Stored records
* * * *

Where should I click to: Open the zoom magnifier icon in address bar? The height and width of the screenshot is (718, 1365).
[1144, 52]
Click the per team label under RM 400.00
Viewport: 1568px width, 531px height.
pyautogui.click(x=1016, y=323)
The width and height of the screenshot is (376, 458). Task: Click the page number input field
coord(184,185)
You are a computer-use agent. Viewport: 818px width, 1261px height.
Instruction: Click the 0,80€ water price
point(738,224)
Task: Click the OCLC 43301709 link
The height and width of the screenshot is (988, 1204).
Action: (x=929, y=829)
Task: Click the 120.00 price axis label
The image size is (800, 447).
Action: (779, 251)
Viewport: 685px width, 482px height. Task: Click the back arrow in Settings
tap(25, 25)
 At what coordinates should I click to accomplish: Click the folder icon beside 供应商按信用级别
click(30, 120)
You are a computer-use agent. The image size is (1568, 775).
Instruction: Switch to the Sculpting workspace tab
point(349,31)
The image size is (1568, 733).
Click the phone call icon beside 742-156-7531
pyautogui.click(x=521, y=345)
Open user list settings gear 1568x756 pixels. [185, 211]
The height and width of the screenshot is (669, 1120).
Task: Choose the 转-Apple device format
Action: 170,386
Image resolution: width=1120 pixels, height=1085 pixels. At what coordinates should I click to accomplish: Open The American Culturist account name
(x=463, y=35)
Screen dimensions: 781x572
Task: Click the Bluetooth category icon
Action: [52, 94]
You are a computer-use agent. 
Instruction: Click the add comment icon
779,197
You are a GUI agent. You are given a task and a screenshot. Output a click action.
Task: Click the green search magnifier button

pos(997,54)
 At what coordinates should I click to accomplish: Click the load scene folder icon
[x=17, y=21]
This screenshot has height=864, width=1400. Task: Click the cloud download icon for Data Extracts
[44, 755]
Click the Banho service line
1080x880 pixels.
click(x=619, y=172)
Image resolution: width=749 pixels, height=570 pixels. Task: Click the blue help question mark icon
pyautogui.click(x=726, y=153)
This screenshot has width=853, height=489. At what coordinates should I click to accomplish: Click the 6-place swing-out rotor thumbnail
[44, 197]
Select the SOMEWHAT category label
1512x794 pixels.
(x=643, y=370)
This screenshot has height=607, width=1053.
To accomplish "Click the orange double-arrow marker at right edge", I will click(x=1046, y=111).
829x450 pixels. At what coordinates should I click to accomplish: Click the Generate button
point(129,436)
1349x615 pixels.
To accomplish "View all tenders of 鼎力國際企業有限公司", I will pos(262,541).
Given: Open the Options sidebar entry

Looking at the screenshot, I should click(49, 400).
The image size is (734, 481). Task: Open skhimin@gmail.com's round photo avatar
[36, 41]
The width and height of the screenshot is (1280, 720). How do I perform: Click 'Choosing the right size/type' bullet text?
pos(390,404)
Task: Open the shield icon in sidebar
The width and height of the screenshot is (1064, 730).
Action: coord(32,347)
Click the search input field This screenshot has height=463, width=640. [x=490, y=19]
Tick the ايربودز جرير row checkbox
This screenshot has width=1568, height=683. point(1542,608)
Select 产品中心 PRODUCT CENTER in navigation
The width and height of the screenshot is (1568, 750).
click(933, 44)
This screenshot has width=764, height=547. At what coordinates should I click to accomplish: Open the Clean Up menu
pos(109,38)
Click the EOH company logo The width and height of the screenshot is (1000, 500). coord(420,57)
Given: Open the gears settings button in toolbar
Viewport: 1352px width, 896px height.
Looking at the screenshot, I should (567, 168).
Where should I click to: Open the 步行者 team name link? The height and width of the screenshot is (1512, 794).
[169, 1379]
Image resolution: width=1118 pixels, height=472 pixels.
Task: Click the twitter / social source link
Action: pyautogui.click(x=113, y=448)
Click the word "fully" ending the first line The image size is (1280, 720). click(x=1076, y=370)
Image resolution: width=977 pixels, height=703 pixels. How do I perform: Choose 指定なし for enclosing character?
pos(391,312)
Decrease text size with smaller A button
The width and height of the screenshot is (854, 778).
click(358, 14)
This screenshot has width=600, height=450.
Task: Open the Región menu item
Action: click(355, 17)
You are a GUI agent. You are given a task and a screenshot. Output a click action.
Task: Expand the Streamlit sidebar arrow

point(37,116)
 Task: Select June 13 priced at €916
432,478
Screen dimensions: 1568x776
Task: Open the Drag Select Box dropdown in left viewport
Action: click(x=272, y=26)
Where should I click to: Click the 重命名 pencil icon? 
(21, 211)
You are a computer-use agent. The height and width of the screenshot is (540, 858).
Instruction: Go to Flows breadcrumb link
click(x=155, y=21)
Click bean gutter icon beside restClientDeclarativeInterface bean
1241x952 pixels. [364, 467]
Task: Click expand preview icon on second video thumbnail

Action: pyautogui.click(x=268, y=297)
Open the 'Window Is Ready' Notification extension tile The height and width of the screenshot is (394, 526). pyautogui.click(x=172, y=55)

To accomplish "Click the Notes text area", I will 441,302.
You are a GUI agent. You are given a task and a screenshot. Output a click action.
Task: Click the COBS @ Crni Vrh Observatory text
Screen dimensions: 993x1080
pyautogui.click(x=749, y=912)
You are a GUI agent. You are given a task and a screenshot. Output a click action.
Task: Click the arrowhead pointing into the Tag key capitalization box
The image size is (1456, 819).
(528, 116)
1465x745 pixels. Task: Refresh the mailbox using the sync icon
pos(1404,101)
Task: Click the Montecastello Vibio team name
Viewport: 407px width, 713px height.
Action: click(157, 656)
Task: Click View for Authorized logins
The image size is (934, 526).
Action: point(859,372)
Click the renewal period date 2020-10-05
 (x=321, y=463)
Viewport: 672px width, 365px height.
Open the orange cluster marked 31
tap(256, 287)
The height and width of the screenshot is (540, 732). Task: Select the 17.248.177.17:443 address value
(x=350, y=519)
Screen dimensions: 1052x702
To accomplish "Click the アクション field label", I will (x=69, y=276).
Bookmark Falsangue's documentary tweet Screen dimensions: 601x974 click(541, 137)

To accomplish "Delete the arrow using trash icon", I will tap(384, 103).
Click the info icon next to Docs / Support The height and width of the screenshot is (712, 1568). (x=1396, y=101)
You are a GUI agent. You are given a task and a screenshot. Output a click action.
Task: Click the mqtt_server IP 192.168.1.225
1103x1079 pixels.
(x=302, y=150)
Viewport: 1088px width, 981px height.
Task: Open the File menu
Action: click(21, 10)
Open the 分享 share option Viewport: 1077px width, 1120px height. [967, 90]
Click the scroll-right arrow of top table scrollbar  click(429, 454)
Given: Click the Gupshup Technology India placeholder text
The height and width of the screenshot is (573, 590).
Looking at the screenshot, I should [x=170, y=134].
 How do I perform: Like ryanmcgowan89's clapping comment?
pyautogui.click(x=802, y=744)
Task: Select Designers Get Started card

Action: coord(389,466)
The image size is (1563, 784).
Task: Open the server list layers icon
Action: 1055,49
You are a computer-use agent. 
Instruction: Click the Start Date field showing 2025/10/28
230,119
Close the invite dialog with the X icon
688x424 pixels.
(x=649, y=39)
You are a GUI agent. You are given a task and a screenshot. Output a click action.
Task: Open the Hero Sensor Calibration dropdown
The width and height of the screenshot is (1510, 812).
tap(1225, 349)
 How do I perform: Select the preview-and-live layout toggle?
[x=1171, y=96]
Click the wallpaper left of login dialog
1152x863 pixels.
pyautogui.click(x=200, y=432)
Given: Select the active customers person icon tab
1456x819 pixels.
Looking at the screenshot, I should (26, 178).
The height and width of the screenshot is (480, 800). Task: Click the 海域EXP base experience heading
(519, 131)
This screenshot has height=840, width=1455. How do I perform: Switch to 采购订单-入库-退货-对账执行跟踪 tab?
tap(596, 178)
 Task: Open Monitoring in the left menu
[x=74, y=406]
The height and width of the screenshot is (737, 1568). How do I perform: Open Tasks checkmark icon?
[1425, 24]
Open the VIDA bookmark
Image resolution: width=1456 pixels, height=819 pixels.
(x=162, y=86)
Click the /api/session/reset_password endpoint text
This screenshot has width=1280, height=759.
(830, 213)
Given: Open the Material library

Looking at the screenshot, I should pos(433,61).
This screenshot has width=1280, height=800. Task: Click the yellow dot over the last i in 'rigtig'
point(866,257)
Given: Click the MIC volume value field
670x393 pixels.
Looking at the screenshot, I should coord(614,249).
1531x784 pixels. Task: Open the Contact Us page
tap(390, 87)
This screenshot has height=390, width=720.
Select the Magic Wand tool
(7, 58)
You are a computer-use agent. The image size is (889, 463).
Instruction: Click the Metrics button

* * * *

_Task details_
Express everything from the line containing "This screenshot has width=764, height=547." down to the line containing "pos(391,312)", both included, as a JSON list of strings, one per line, with blank lines left out.

_Task response_
[
  "This screenshot has width=764, height=547. At what coordinates should I click to accomplish: Open the Clean Up menu",
  "pos(109,38)",
  "Click the EOH company logo The width and height of the screenshot is (1000, 500). coord(420,57)",
  "Given: Open the gears settings button in toolbar",
  "Viewport: 1352px width, 896px height.",
  "Looking at the screenshot, I should (567, 168).",
  "Where should I click to: Open the 步行者 team name link? The height and width of the screenshot is (1512, 794).",
  "[169, 1379]",
  "Image resolution: width=1118 pixels, height=472 pixels.",
  "Task: Click the twitter / social source link",
  "Action: pyautogui.click(x=113, y=448)",
  "Click the word \"fully\" ending the first line The image size is (1280, 720). click(x=1076, y=370)",
  "Image resolution: width=977 pixels, height=703 pixels. How do I perform: Choose 指定なし for enclosing character?",
  "pos(391,312)"
]